### REQUIRED WORK
Below are a diary entry about a tired, low evening and some other material. Carry the diary entry on from its final sentence.
=== TEXT SECTION ===
A song by The Glitch Mob. I don’t usually go for that electronic sound- but aside from Daft Punk I’m digging this group, and have for years.

I had pizza this evening. I don’t think my body agreed with it.

I’ll do some serious stretching, as well as all of the coloring, come the morrow.

I’m tired. This song is bittersweet. I feel very broken and isolated and tired.

But somehow very calm.

Music is a wondrous thing. I cannot wait to be done, to have graduated; so I can quietly fade off into another life as I rebuild my reality again. My obligations will have been met by that point, and life can rebuild.

I’m so depressing tonight.

Perhaps it was due to my phone scaring me with a lack of response to everything I did. I never reset it, after I got it to reboot (after 4 attempts). And then finding out the hair place I need to get hold of wasn’t open as long as their damned Facebook page said. And then I couldn’t do anymore homework. I just…sat. And thought. And sat. Tested yoga poses, but they’re beyond my current flexibility because I’m just caught in an endless rut and I need to breathe but I can’t.
=== COLLECTED MATERIAL ===
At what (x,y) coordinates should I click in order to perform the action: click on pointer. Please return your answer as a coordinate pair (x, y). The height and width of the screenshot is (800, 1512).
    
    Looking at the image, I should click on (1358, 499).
===
### EXPECTED ANSWER
I just can’t.

And no one gets that.

All it ever is is “hang in there <3” and “you’re almost there!” and it’s not what I need to fucking hear.

And no one gets that. No one.

I just want to be somewhere far from this. Because I can’t fucking breathe or focus and I just…lost all steam. Gone. Poof. I’m cracking.

I never expected 2016 to proceed like this. I expected that joke of a relationship to end. I expected the crunch time.

Hell, I expected my mom to not understand just how much that awful summer job wears me out.

But this bout of depression is early. It shouldn’t have hit until 2017 at the earliest. But it never left from 2015.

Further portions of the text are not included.